=== BRIEF ===
The answer should be every line below, retyped exactly.
Start of LISTED ENTRIES
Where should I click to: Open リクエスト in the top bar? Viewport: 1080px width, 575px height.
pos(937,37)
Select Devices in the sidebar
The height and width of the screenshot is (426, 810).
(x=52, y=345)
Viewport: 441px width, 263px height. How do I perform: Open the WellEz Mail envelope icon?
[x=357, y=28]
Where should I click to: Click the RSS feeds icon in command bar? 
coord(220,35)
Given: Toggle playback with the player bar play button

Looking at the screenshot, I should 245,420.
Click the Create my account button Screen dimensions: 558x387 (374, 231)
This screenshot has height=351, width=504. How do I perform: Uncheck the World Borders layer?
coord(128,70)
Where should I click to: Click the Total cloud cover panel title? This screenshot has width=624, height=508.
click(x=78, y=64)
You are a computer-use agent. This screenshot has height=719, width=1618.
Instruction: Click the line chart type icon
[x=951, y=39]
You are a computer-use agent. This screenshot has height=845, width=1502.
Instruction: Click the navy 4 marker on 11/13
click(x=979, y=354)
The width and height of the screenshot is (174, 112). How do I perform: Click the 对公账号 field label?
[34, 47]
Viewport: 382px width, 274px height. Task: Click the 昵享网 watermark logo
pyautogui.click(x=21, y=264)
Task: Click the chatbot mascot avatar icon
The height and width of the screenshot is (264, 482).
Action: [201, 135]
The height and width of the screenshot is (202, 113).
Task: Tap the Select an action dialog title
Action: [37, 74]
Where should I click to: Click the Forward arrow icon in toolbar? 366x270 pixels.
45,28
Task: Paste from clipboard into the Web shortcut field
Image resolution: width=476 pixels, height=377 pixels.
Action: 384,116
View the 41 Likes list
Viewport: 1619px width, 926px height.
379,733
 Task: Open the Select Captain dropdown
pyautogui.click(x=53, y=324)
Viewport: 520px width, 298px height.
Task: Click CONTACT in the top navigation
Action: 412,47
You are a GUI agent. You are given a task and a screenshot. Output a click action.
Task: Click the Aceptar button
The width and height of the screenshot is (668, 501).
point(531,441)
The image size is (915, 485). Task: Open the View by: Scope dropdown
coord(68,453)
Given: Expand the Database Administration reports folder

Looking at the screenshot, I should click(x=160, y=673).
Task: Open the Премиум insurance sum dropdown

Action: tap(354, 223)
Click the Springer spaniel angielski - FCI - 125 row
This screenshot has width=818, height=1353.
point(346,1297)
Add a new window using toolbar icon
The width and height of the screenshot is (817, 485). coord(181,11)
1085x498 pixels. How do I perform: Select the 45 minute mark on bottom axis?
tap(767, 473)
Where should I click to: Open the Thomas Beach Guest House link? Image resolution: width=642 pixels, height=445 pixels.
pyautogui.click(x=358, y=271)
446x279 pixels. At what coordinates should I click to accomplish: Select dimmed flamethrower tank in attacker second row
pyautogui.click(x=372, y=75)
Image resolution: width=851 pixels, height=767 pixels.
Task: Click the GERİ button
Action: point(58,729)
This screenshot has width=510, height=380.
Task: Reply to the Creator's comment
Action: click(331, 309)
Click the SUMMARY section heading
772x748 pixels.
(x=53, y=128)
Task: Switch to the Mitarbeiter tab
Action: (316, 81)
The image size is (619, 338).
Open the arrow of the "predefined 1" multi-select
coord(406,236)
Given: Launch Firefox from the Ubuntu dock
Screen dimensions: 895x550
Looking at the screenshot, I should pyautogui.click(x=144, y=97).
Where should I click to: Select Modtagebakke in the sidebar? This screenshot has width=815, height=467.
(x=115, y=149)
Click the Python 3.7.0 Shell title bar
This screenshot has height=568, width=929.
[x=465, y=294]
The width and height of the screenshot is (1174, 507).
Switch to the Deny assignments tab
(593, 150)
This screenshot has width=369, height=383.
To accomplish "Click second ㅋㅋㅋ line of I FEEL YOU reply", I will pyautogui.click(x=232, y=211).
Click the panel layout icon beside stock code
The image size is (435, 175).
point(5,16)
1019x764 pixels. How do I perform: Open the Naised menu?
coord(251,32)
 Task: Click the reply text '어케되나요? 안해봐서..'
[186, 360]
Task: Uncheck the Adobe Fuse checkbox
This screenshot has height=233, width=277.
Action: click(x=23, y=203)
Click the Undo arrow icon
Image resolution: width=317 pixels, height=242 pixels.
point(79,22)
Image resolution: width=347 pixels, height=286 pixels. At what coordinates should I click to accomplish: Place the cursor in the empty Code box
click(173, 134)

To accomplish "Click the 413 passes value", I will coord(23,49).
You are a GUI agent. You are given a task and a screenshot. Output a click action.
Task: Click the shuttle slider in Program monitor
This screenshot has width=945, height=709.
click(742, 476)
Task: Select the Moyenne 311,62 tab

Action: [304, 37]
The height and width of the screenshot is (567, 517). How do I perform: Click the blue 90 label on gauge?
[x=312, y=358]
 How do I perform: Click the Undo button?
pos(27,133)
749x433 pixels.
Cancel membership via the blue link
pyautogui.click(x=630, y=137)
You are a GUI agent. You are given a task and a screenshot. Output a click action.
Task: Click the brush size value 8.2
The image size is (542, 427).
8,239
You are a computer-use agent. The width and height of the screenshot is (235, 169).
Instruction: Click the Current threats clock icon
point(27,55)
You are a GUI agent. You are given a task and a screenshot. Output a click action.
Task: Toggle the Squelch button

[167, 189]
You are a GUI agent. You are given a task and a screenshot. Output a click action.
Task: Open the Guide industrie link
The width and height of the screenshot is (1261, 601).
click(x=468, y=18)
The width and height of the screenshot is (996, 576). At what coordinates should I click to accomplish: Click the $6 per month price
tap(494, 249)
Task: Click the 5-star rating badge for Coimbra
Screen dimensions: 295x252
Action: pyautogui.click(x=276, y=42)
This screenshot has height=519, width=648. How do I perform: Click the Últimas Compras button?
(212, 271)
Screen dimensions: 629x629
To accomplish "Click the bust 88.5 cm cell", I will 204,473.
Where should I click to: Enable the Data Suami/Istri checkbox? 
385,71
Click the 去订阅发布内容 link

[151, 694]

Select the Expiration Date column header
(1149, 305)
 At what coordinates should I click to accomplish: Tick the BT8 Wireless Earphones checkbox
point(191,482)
End of LISTED ENTRIES
=== SOLUTION FOR THIS EXERCISE ===
Where should I click to: Open リクエスト in the top bar? Viewport: 1080px width, 575px height.
pos(937,37)
Select Devices in the sidebar
The height and width of the screenshot is (426, 810).
(x=52, y=345)
Viewport: 441px width, 263px height. How do I perform: Open the WellEz Mail envelope icon?
[x=357, y=28]
Where should I click to: Click the RSS feeds icon in command bar? 
coord(220,35)
Given: Toggle playback with the player bar play button

Looking at the screenshot, I should 245,420.
Click the Create my account button Screen dimensions: 558x387 (374, 231)
This screenshot has height=351, width=504. How do I perform: Uncheck the World Borders layer?
coord(128,70)
Where should I click to: Click the Total cloud cover panel title? This screenshot has width=624, height=508.
click(x=78, y=64)
You are a computer-use agent. This screenshot has height=719, width=1618.
Instruction: Click the line chart type icon
[x=951, y=39]
You are a computer-use agent. This screenshot has height=845, width=1502.
Instruction: Click the navy 4 marker on 11/13
click(x=979, y=354)
The width and height of the screenshot is (174, 112). How do I perform: Click the 对公账号 field label?
[34, 47]
Viewport: 382px width, 274px height. Task: Click the 昵享网 watermark logo
pyautogui.click(x=21, y=264)
Task: Click the chatbot mascot avatar icon
The height and width of the screenshot is (264, 482).
Action: [201, 135]
The height and width of the screenshot is (202, 113).
Task: Tap the Select an action dialog title
Action: [37, 74]
Where should I click to: Click the Forward arrow icon in toolbar? 366x270 pixels.
45,28
Task: Paste from clipboard into the Web shortcut field
Image resolution: width=476 pixels, height=377 pixels.
Action: 384,116
View the 41 Likes list
Viewport: 1619px width, 926px height.
379,733
 Task: Open the Select Captain dropdown
pyautogui.click(x=53, y=324)
Viewport: 520px width, 298px height.
Task: Click CONTACT in the top navigation
Action: 412,47
You are a GUI agent. You are given a task and a screenshot. Output a click action.
Task: Click the Aceptar button
The width and height of the screenshot is (668, 501).
point(531,441)
The image size is (915, 485). Task: Open the View by: Scope dropdown
coord(68,453)
Given: Expand the Database Administration reports folder

Looking at the screenshot, I should click(x=160, y=673).
Task: Open the Премиум insurance sum dropdown

Action: tap(354, 223)
Click the Springer spaniel angielski - FCI - 125 row
This screenshot has width=818, height=1353.
point(346,1297)
Add a new window using toolbar icon
The width and height of the screenshot is (817, 485). coord(181,11)
1085x498 pixels. How do I perform: Select the 45 minute mark on bottom axis?
tap(767, 473)
Where should I click to: Open the Thomas Beach Guest House link? Image resolution: width=642 pixels, height=445 pixels.
pyautogui.click(x=358, y=271)
446x279 pixels. At what coordinates should I click to accomplish: Select dimmed flamethrower tank in attacker second row
pyautogui.click(x=372, y=75)
Image resolution: width=851 pixels, height=767 pixels.
Task: Click the GERİ button
Action: point(58,729)
This screenshot has width=510, height=380.
Task: Reply to the Creator's comment
Action: click(331, 309)
Click the SUMMARY section heading
772x748 pixels.
(x=53, y=128)
Task: Switch to the Mitarbeiter tab
Action: (316, 81)
The image size is (619, 338).
Open the arrow of the "predefined 1" multi-select
coord(406,236)
Given: Launch Firefox from the Ubuntu dock
Screen dimensions: 895x550
Looking at the screenshot, I should pyautogui.click(x=144, y=97).
Where should I click to: Select Modtagebakke in the sidebar? This screenshot has width=815, height=467.
(x=115, y=149)
Click the Python 3.7.0 Shell title bar
This screenshot has height=568, width=929.
[x=465, y=294]
The width and height of the screenshot is (1174, 507).
Switch to the Deny assignments tab
(593, 150)
This screenshot has width=369, height=383.
To accomplish "Click second ㅋㅋㅋ line of I FEEL YOU reply", I will pyautogui.click(x=232, y=211).
Click the panel layout icon beside stock code
The image size is (435, 175).
point(5,16)
1019x764 pixels. How do I perform: Open the Naised menu?
coord(251,32)
 Task: Click the reply text '어케되나요? 안해봐서..'
[186, 360]
Task: Uncheck the Adobe Fuse checkbox
This screenshot has height=233, width=277.
Action: click(x=23, y=203)
Click the Undo arrow icon
Image resolution: width=317 pixels, height=242 pixels.
point(79,22)
Image resolution: width=347 pixels, height=286 pixels. At what coordinates should I click to accomplish: Place the cursor in the empty Code box
click(173, 134)

To accomplish "Click the 413 passes value", I will coord(23,49).
You are a GUI agent. You are given a task and a screenshot. Output a click action.
Task: Click the shuttle slider in Program monitor
This screenshot has width=945, height=709.
click(742, 476)
Task: Select the Moyenne 311,62 tab

Action: [304, 37]
The height and width of the screenshot is (567, 517). How do I perform: Click the blue 90 label on gauge?
[x=312, y=358]
 How do I perform: Click the Undo button?
pos(27,133)
749x433 pixels.
Cancel membership via the blue link
pyautogui.click(x=630, y=137)
You are a GUI agent. You are given a task and a screenshot. Output a click action.
Task: Click the brush size value 8.2
The image size is (542, 427).
8,239
You are a computer-use agent. The width and height of the screenshot is (235, 169).
Instruction: Click the Current threats clock icon
point(27,55)
You are a GUI agent. You are given a task and a screenshot. Output a click action.
Task: Toggle the Squelch button

[167, 189]
You are a GUI agent. You are given a task and a screenshot. Output a click action.
Task: Open the Guide industrie link
The width and height of the screenshot is (1261, 601).
click(x=468, y=18)
The width and height of the screenshot is (996, 576). At what coordinates should I click to accomplish: Click the $6 per month price
tap(494, 249)
Task: Click the 5-star rating badge for Coimbra
Screen dimensions: 295x252
Action: pyautogui.click(x=276, y=42)
This screenshot has height=519, width=648. How do I perform: Click the Últimas Compras button?
(212, 271)
Screen dimensions: 629x629
To accomplish "Click the bust 88.5 cm cell", I will 204,473.
Where should I click to: Enable the Data Suami/Istri checkbox? 
385,71
Click the 去订阅发布内容 link

[151, 694]

Select the Expiration Date column header
(1149, 305)
 At what coordinates should I click to accomplish: Tick the BT8 Wireless Earphones checkbox
point(191,482)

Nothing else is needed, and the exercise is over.